**Directive 1**
In the post on the nonlinear ODE system, which SUNDIALS solver integrates the equations?
**Directive 2**
Quote the post on the nonlinear ODE system, starting with "I'm solving a" and going on through "of our model.".

I'm solving a system of nonlinear ODEs that take the form
$Q_{nm} \ddot{y}_m + S_{nkl}\dot{y}_k\dot{y}_l +V_n = 0$
where Einstein summation is assumed, $y_i$ are the dependent (complex) variables, $Q_{nm}$,$S_{nkl}$ and $V_n$ are all low order polynomials in the dependent variables, $n =1,...,N$, with $N$ the $resolution$ of the model. These equations, together with the initial conditions $y_i(0)$ and $\dot{y}_i(0)$ completely specify the problem.
The scheme is solved using (the Fortran interface to) SUNDIALS. In particular, because of the nontrivial coefficient $Q$, an implicit differential algrebraic solver is used (IDA) to solve the equations.
I have successfully implemented these equations and test cases yield coherent results. The computation time is constrained by $N$, the resolution of our model.
Now, no matter how precisely I specify my initial conditions for certain physically relevant scenarios, I find a spurious growth in my system, that leads to the equations becoming stiff, and eventually Q is no longer invertible and the integration fails. The problem is (temporarily) alleviated by increasing $N$, but no matter how high I can reasonably make $N$, the instability still appears. So I would like to see if anyone has any recommendations on a smoothing operation, or perhaps adding some type of viscosity, to attenuate this instability, while keeping the results physically relevant.
As an example of this, I put IC that correspond to equations with known solution. The physical space solutions are related to a summation of the fourier series, with coefficients $y_i(t)$. At time t=0, I see that the difference between the numerical solution to my system, and what I expect is good (see fig 1; note this is for $N=16$!),
and is order $10^{-8}$, which is the order of my tolerances in the integration. Note, the solutions are order $10^{-1}$. Now, at time t=0.1, the difference between what I expect and the calculated solution is no longer so negligible, namely we see that the difference is 5 order of magnitude larger! This increases at this exponential rate until the system eventually becomes stiff and stops integrating. I am not sure if this is some kind of instability due to the physics, or the numerics, but in either case I want to get ride of it.
Naively, it seems like some kind of smoothing between integration steps could be useful, but this is has major drawbacks. The IDA uses an internal Jacobian, so it would not be a good idea to impulsively change the solutions between integration steps.
Probably the most attractive technique would be to add some kind of $viscosity$ to the system, to dampen or get rid of these growing instabilities. The part of the solution that is unstable is growing fastest, so adding something to these equations that can pick this out would be ideal. Exactly how to do this is unclear to me, so any suggestions or references to similar problems would be greatly appreciated!
Thanks,
Nick

**Data excerpt**

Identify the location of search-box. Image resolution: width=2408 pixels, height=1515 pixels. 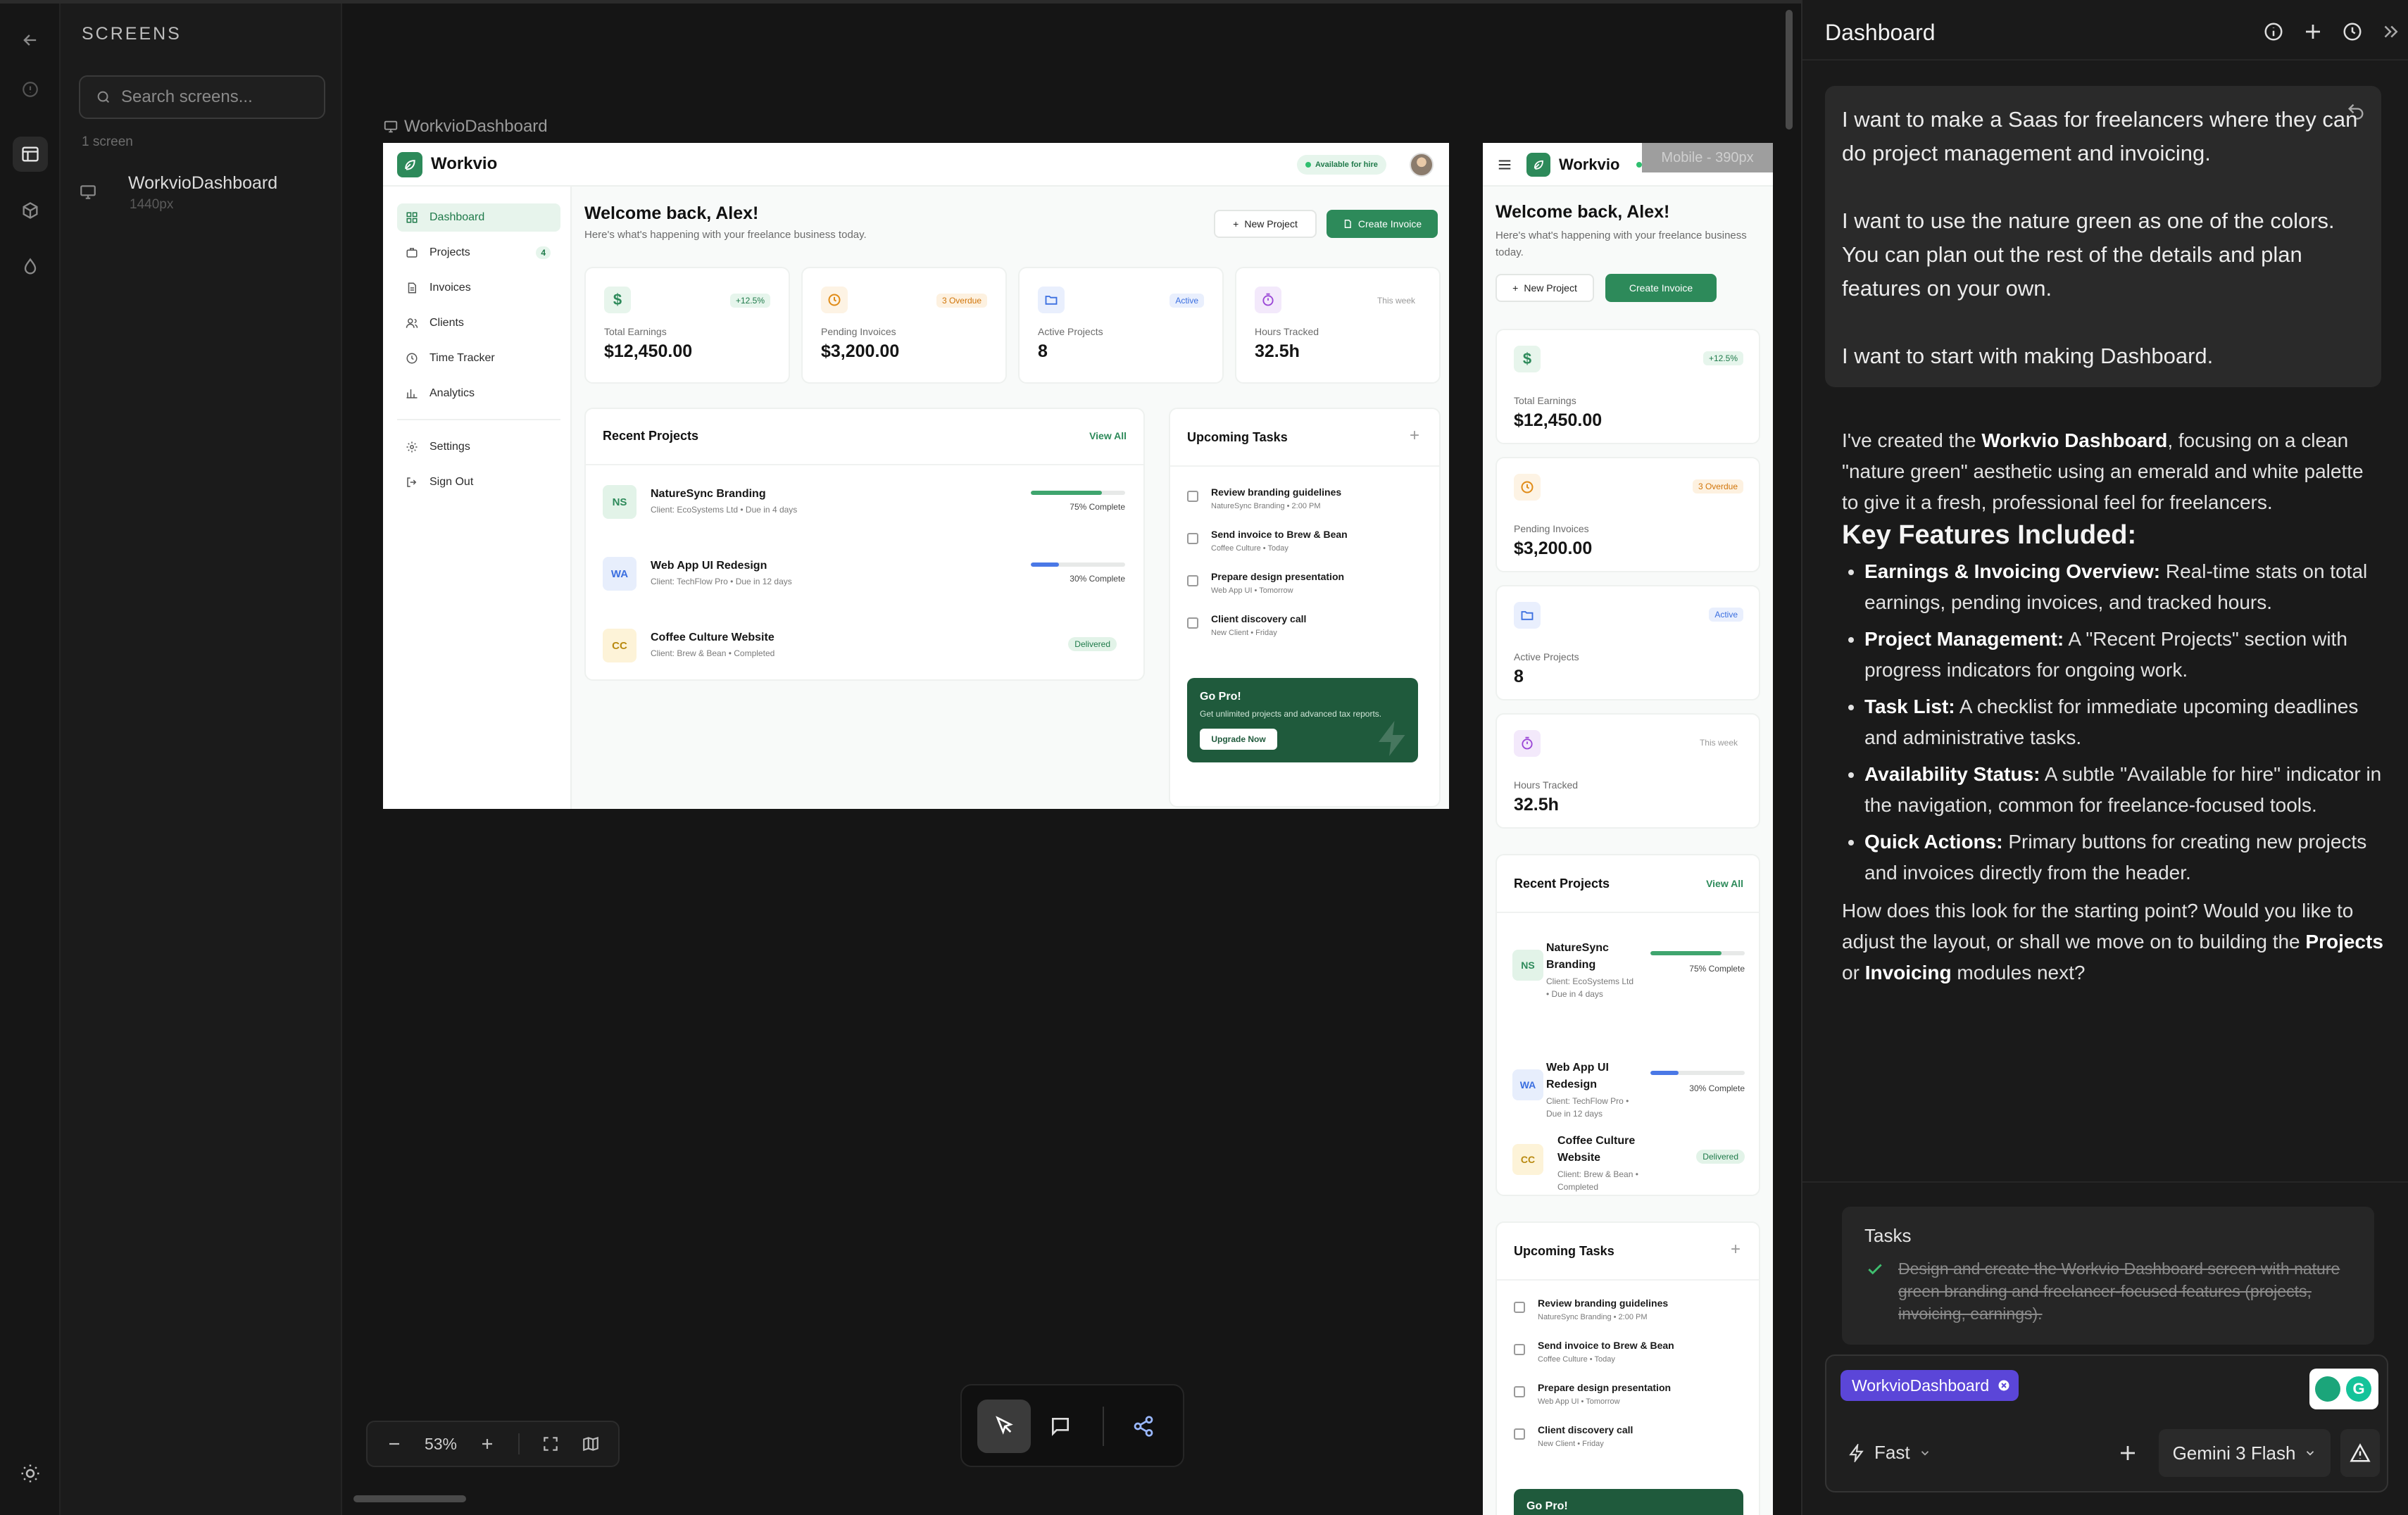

**Exercise output 1**
IDA, an implicit differential algebraic solver.

**Exercise output 2**
I'm solving a system of nonlinear ODEs that take the form
$Q_{nm} \ddot{y}_m + S_{nkl}\dot{y}_k\dot{y}_l +V_n = 0$
where Einstein summation is assumed, $y_i$ are the dependent (complex) variables, $Q_{nm}$,$S_{nkl}$ and $V_n$ are all low order polynomials in the dependent variables, $n =1,...,N$, with $N$ the $resolution$ of the model. These equations, together with the initial conditions $y_i(0)$ and $\dot{y}_i(0)$ completely specify the problem.
The scheme is solved using (the Fortran interface to) SUNDIALS. In particular, because of the nontrivial coefficient $Q$, an implicit differential algrebraic solver is used (IDA) to solve the equations.
I have successfully implemented these equations and test cases yield coherent results. The computation time is constrained by $N$, the resolution of our model.